Introduction: How to Make Tropical Dessert Wine (in Climates Like Singapore!)
Runner Up in the
Homebrew Contest 2016
Ever wanted to make your own sweet dessert wine? Here’s the easiest way to get started, for only $6 a standard wine bottle.
Afraid your climate isn't suitable for brewing? Fret not, with the right yeast, you can brew almost anywhere.
Enough of the (supposedly) attention grabbing one-liners, time to get down to business!
Here is the YouTube guide for those who prefer seeing the action right away:
The history bit of the Instructable:
The oldest alcohol archaeological records suggest that humans were brewing alcohol as early as about 9000 years ago! The Chinese fermented rice and honey whereas the Middle East fermented barley and grapes. So, if prehistoric humans could, with their state of the art technology, brew, drink, and be happy, I'm sure anybody today can do so to!

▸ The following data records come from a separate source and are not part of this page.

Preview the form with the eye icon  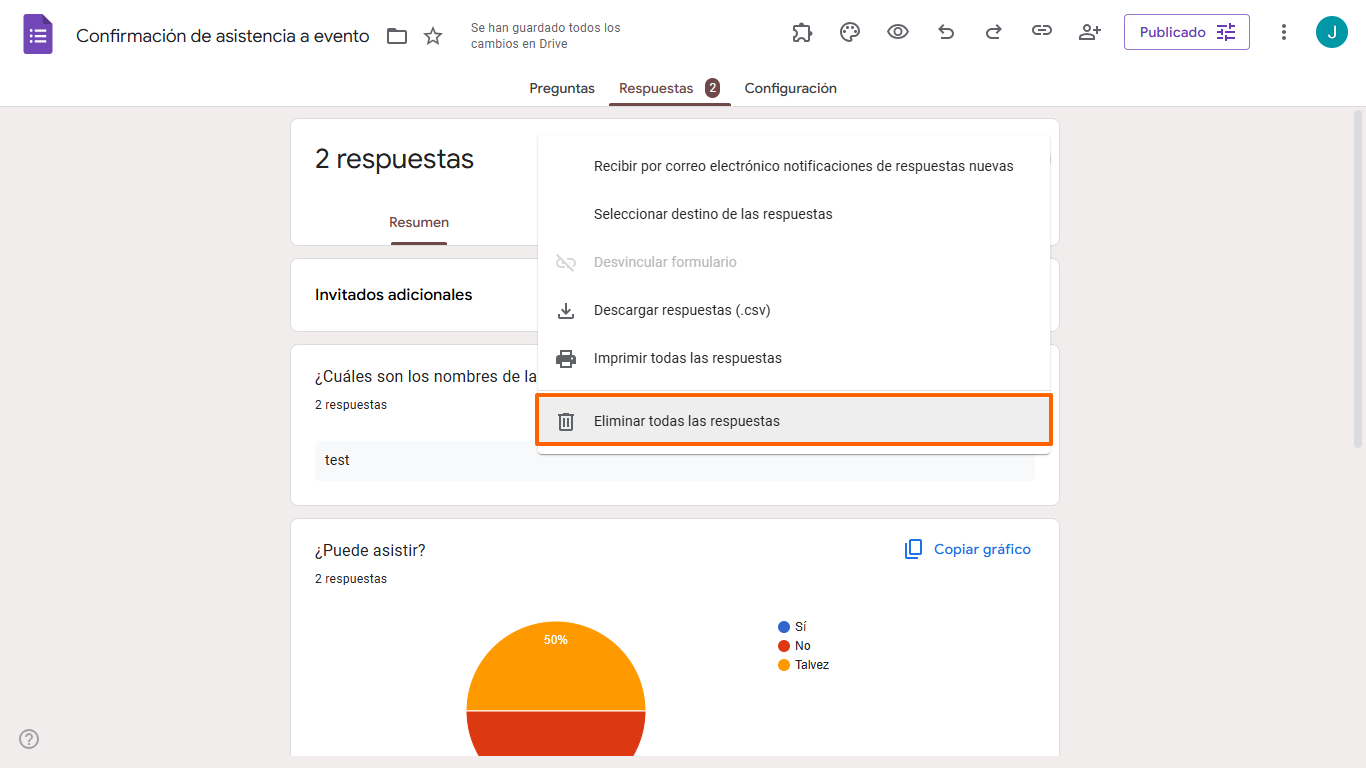[897, 32]
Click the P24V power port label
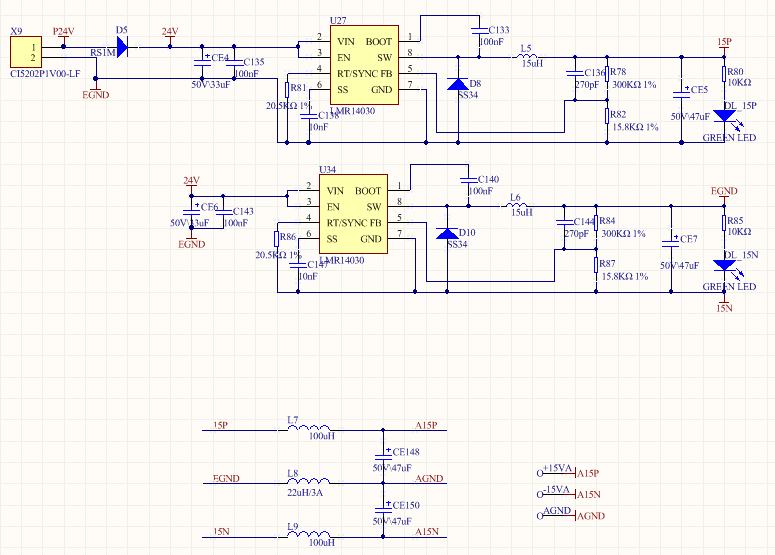This screenshot has width=775, height=555. (x=64, y=33)
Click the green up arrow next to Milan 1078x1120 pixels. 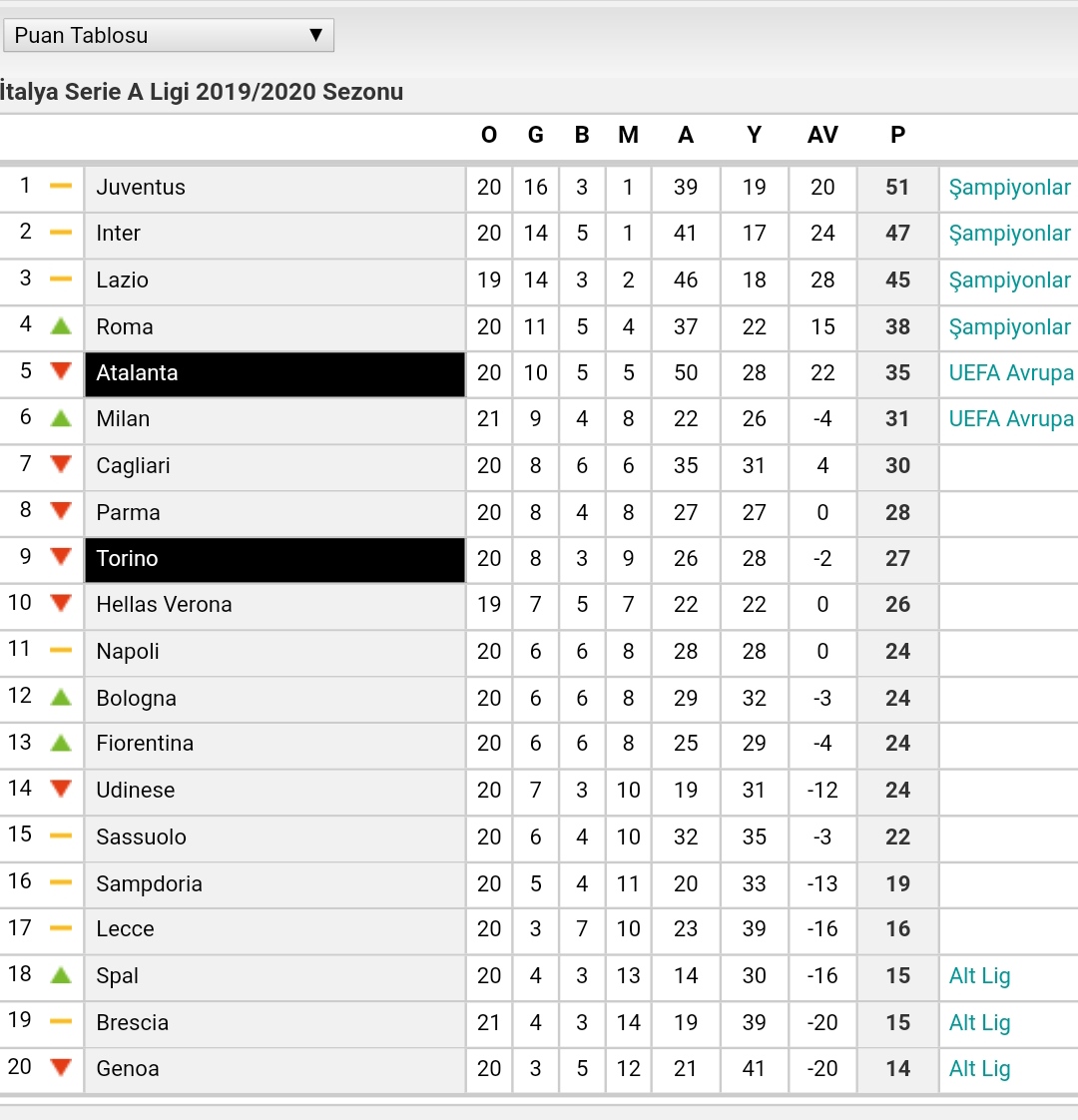pos(62,418)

Today, we'll be focusing specifically on mead (honey wine). So, let's get started!
Step 1: Shopping
Unsurprisingly, you can get most of the things that you need from around the house! So, I've included two lists of stuff that you'll need to procure.
Lying around somewhere list:
1. Large plastic container (fermenter)
5. Glass bottle/plastic bottle (finished product)
Actually go out and get list:
1. Brewing yeast (Lalvin EC 1118)
This is the commando strain of brewing yeasts. It can withstand high temperatures necessary for brewing in the tropics and brews faster than your average yeast. You can find these on Ebay for about $1 a sachet.
2. Airlock (3 piece preferably)
Reason is that the 3 piece design makes it easier to clean, in the scenario that the brew overflows into your airlock. You can also find these on Ebay for $1 a set.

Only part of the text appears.